_CONSIGNE 1_
Les affirmations suivantes concordent-elles avec le communiqué sur la Turquie ? Pour chacune, répondez par oui ou par non et citez à l'identique les mots du communiqué qui tranchent. (a) La modification de la loi en 2006 permet de poursuivre les enfants de plus de 15 ans comme des adultes. (b) Quatorze enfants ont été tués lors de manifestations entre 2000 et 2009. (c) Les traitements infligés aux enfants diffèrent en général de ceux que subissent les adultes.
_CONSIGNE 2_
Recopiez fidèlement le passage du communiqué sur la Turquie qui va de « 26 juin 2010, Genève-Ankara. » à « à leur encontre. », ces deux extrémités comprises.

_BLOC DE TEXTE_
++++++++

26 juin 2010, Genève-Ankara. A l’occasion de la journée internationale pour le soutien aux victimes de la torture, l’OMCT et SOHRAM souhaitent dénoncer la situation des enfants arrêtés et détenus dans le cadre de la lutte anti-terroriste en Turquie. Ces dernières années, des centaines d’enfants de 12 à 17 ans ayant participé à des manifestations et réunions publiques ont été durement réprimées dans le cadre de la loi anti-terroriste dont la modification en 2006 (loi n°3713) permet la poursuite des enfants de plus de 15 ans au même titre que les adultes. Cette répression est contraire au droit international, en particulier à la Convention des Nations Unies relative aux droits de l’enfant. L’immaturité et la manipulation évidente dont les enfants sont victimes par certains groupes politiques n’atténuent aucunement la répression et les violences policières à leur encontre.

Communiqué de presse

Turquie : la lutte anti-terroriste ne doit pas justifier l’utilisation de la torture à l’encontre des enfants

Au-delà des 14 enfants qui ont été tués lors de manifestations entre 2000 et 2009, les enfants qui sont arrêtés dans le cadre de la loi anti-terroriste sont victimes de mauvais traitements et de tortures de manière quasi-systématique lors de leur interrogatoire. Les traitements subis sont généralement les mêmes que ceux infligés aux adultes mais ils entraînent des souffrances immédiates bien plus aiguës à cause de la vulnérabilité inhérente des enfants et des conséquences à long terme particulièrement néfastes à leur développement. Ce sont par exemple la falaka , le matraquage de toutes les parties du corps, la privation de sommeil, de nourriture, d’eau et de faire ses besoins, diverses menaces de torture supplémentaires et plus sévères y compris à l’encontre de la famille, des abus sexuels incluant des viols, l’arrosage par jets puissants d’eau froide, les injures, l’interdiction de bouger, l’obligation d’écouter des cris enregistrés de personnes torturées, etc.

++++++++

_DONNÉES FOURNIES_
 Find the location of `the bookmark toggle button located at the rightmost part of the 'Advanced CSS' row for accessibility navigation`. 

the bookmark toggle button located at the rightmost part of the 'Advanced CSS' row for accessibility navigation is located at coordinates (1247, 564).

++++++++

_RÉPONSE RÉDIGÉE 1_
(a) Oui : « permet la poursuite des enfants de plus de 15 ans au même titre que les adultes »
(b) Oui : « Au-delà des 14 enfants qui ont été tués lors de manifestations entre 2000 et 2009 »
(c) Non : « Les traitements subis sont généralement les mêmes que ceux infligés aux adultes »

_RÉPONSE RÉDIGÉE 2_
26 juin 2010, Genève-Ankara. A l’occasion de la journée internationale pour le soutien aux victimes de la torture, l’OMCT et SOHRAM souhaitent dénoncer la situation des enfants arrêtés et détenus dans le cadre de la lutte anti-terroriste en Turquie. Ces dernières années, des centaines d’enfants de 12 à 17 ans ayant participé à des manifestations et réunions publiques ont été durement réprimées dans le cadre de la loi anti-terroriste dont la modification en 2006 (loi n°3713) permet la poursuite des enfants de plus de 15 ans au même titre que les adultes. Cette répression est contraire au droit international, en particulier à la Convention des Nations Unies relative aux droits de l’enfant. L’immaturité et la manipulation évidente dont les enfants sont victimes par certains groupes politiques n’atténuent aucunement la répression et les violences policières à leur encontre.